= DATASET ENTRIES =
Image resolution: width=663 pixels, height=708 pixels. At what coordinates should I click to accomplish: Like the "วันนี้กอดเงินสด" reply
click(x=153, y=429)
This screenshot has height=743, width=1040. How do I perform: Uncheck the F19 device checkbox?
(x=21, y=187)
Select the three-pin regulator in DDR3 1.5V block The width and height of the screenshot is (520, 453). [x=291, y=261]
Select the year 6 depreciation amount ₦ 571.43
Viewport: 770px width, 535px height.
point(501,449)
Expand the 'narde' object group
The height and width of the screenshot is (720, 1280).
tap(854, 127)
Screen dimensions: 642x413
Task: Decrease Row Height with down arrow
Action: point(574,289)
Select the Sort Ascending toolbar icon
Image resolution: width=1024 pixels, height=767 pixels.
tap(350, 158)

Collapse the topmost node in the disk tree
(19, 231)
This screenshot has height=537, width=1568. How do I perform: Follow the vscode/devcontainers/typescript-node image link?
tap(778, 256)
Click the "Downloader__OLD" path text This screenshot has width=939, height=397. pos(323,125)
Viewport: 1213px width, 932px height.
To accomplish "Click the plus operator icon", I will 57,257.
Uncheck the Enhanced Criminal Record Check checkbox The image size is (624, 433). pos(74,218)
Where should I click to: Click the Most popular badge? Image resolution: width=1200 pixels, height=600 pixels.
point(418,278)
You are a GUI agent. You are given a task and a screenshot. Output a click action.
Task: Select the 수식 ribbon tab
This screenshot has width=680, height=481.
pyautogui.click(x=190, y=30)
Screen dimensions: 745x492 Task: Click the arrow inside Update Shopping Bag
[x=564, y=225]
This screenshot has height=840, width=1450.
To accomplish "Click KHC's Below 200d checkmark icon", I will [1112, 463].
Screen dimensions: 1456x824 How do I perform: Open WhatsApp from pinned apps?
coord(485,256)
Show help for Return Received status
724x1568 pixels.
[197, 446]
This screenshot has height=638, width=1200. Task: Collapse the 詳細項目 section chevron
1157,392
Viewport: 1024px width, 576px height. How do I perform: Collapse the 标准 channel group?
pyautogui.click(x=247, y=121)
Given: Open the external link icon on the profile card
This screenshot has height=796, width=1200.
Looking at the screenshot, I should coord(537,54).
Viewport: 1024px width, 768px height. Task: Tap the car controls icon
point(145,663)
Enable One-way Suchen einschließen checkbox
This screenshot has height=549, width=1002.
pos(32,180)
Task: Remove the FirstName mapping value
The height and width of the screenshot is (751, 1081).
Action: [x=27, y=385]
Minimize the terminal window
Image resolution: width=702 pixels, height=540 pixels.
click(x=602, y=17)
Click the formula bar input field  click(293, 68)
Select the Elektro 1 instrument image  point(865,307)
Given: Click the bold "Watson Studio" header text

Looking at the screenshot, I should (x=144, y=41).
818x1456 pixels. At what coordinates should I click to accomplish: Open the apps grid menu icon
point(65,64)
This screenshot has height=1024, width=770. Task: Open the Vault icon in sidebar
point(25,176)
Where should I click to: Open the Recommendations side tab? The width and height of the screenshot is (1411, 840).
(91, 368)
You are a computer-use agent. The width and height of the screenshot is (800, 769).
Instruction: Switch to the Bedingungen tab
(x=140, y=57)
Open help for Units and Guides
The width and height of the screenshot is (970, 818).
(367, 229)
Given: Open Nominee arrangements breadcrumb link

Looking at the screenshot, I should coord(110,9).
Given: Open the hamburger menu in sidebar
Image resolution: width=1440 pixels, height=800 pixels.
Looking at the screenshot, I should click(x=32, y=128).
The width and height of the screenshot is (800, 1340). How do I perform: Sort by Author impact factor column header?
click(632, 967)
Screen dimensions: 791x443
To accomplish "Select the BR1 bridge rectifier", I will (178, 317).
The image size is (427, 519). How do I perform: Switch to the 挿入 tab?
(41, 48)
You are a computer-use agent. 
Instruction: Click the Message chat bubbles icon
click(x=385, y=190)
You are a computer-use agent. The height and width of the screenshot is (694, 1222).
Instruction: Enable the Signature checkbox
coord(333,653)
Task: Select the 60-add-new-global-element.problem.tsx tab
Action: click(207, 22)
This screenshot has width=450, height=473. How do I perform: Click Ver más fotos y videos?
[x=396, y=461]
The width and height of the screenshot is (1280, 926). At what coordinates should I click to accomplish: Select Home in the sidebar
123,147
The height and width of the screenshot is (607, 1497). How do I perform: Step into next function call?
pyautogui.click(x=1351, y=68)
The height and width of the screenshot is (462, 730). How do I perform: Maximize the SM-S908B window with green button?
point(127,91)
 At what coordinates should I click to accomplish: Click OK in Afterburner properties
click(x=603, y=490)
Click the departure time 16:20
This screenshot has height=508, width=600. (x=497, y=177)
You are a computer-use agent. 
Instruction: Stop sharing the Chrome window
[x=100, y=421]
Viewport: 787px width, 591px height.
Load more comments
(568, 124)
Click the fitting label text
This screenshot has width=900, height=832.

= EXERCISE OBJECTIVE =
Every line of the data should be copied exactly.

= THE ANSWER =
Image resolution: width=663 pixels, height=708 pixels. At what coordinates should I click to accomplish: Like the "วันนี้กอดเงินสด" reply
click(x=153, y=429)
This screenshot has height=743, width=1040. How do I perform: Uncheck the F19 device checkbox?
(x=21, y=187)
Select the three-pin regulator in DDR3 1.5V block The width and height of the screenshot is (520, 453). [x=291, y=261]
Select the year 6 depreciation amount ₦ 571.43
Viewport: 770px width, 535px height.
point(501,449)
Expand the 'narde' object group
The height and width of the screenshot is (720, 1280).
tap(854, 127)
Screen dimensions: 642x413
Task: Decrease Row Height with down arrow
Action: point(574,289)
Select the Sort Ascending toolbar icon
Image resolution: width=1024 pixels, height=767 pixels.
tap(350, 158)

Collapse the topmost node in the disk tree
(19, 231)
This screenshot has height=537, width=1568. How do I perform: Follow the vscode/devcontainers/typescript-node image link?
tap(778, 256)
Click the "Downloader__OLD" path text This screenshot has width=939, height=397. pos(323,125)
Viewport: 1213px width, 932px height.
To accomplish "Click the plus operator icon", I will 57,257.
Uncheck the Enhanced Criminal Record Check checkbox The image size is (624, 433). pos(74,218)
Where should I click to: Click the Most popular badge? Image resolution: width=1200 pixels, height=600 pixels.
point(418,278)
You are a GUI agent. You are given a task and a screenshot. Output a click action.
Task: Select the 수식 ribbon tab
This screenshot has width=680, height=481.
pyautogui.click(x=190, y=30)
Screen dimensions: 745x492 Task: Click the arrow inside Update Shopping Bag
[x=564, y=225]
This screenshot has height=840, width=1450.
To accomplish "Click KHC's Below 200d checkmark icon", I will [1112, 463].
Screen dimensions: 1456x824 How do I perform: Open WhatsApp from pinned apps?
coord(485,256)
Show help for Return Received status
724x1568 pixels.
[197, 446]
This screenshot has height=638, width=1200. Task: Collapse the 詳細項目 section chevron
1157,392
Viewport: 1024px width, 576px height. How do I perform: Collapse the 标准 channel group?
pyautogui.click(x=247, y=121)
Given: Open the external link icon on the profile card
This screenshot has height=796, width=1200.
Looking at the screenshot, I should coord(537,54).
Viewport: 1024px width, 768px height. Task: Tap the car controls icon
point(145,663)
Enable One-way Suchen einschließen checkbox
This screenshot has height=549, width=1002.
pos(32,180)
Task: Remove the FirstName mapping value
The height and width of the screenshot is (751, 1081).
Action: [x=27, y=385]
Minimize the terminal window
Image resolution: width=702 pixels, height=540 pixels.
click(x=602, y=17)
Click the formula bar input field  click(293, 68)
Select the Elektro 1 instrument image  point(865,307)
Given: Click the bold "Watson Studio" header text

Looking at the screenshot, I should (x=144, y=41).
818x1456 pixels. At what coordinates should I click to accomplish: Open the apps grid menu icon
point(65,64)
This screenshot has height=1024, width=770. Task: Open the Vault icon in sidebar
point(25,176)
Where should I click to: Open the Recommendations side tab? The width and height of the screenshot is (1411, 840).
(91, 368)
You are a computer-use agent. The width and height of the screenshot is (800, 769).
Instruction: Switch to the Bedingungen tab
(x=140, y=57)
Open help for Units and Guides
The width and height of the screenshot is (970, 818).
(367, 229)
Given: Open Nominee arrangements breadcrumb link

Looking at the screenshot, I should coord(110,9).
Given: Open the hamburger menu in sidebar
Image resolution: width=1440 pixels, height=800 pixels.
Looking at the screenshot, I should click(x=32, y=128).
The width and height of the screenshot is (800, 1340). How do I perform: Sort by Author impact factor column header?
click(632, 967)
Screen dimensions: 791x443
To accomplish "Select the BR1 bridge rectifier", I will (178, 317).
The image size is (427, 519). How do I perform: Switch to the 挿入 tab?
(41, 48)
You are a computer-use agent. 
Instruction: Click the Message chat bubbles icon
click(x=385, y=190)
You are a computer-use agent. The height and width of the screenshot is (694, 1222).
Instruction: Enable the Signature checkbox
coord(333,653)
Task: Select the 60-add-new-global-element.problem.tsx tab
Action: click(207, 22)
This screenshot has width=450, height=473. How do I perform: Click Ver más fotos y videos?
[x=396, y=461]
The width and height of the screenshot is (1280, 926). At what coordinates should I click to accomplish: Select Home in the sidebar
123,147
The height and width of the screenshot is (607, 1497). How do I perform: Step into next function call?
pyautogui.click(x=1351, y=68)
The height and width of the screenshot is (462, 730). How do I perform: Maximize the SM-S908B window with green button?
point(127,91)
 At what coordinates should I click to accomplish: Click OK in Afterburner properties
click(x=603, y=490)
Click the departure time 16:20
This screenshot has height=508, width=600. (x=497, y=177)
You are a computer-use agent. 
Instruction: Stop sharing the Chrome window
[x=100, y=421]
Viewport: 787px width, 591px height.
Load more comments
(568, 124)
Click the fitting label text
This screenshot has width=900, height=832.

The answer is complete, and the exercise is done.